Provided data
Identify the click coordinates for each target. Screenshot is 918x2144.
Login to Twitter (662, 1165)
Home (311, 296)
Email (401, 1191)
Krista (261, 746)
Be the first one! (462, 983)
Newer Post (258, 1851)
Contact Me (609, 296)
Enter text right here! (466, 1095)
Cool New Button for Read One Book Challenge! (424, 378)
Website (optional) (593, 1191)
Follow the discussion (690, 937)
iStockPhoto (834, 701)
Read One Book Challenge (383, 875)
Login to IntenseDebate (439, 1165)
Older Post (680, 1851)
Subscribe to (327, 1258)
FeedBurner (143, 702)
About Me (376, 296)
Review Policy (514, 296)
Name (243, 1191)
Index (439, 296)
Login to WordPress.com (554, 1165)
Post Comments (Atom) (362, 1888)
--
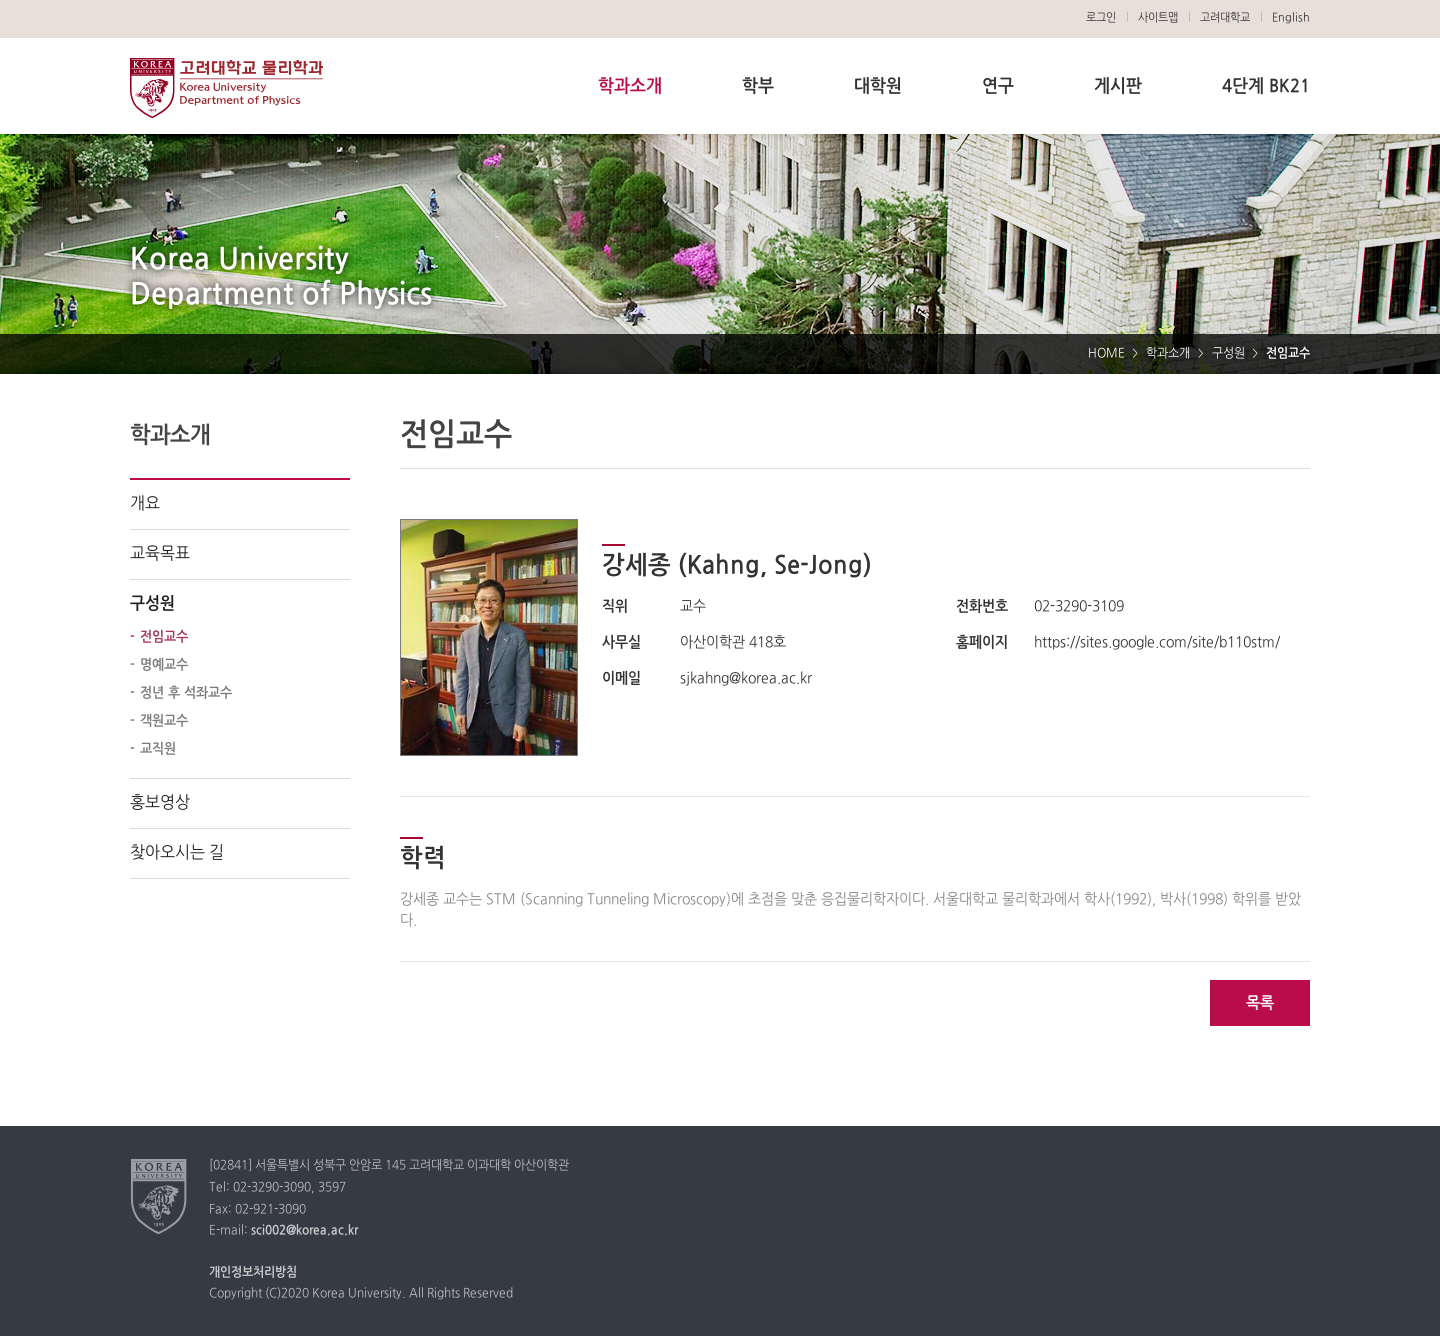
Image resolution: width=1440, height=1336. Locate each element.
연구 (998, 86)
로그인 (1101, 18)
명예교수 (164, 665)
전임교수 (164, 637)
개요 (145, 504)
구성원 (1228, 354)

Exercise instructions
Output the entries from the line containing "Website (optional) (593, 1191)" through the line containing "Login to WordPress.com (554, 1165)", copying each line exactly and including both of those lines.

The answer
Website (optional) (593, 1191)
Follow the discussion (690, 937)
iStockPhoto (834, 701)
Read One Book Challenge (383, 875)
Login to IntenseDebate (439, 1165)
Older Post (680, 1851)
Subscribe to (327, 1258)
FeedBurner (143, 702)
About Me (376, 296)
Review Policy (514, 296)
Name (243, 1191)
Index (439, 296)
Login to WordPress.com (554, 1165)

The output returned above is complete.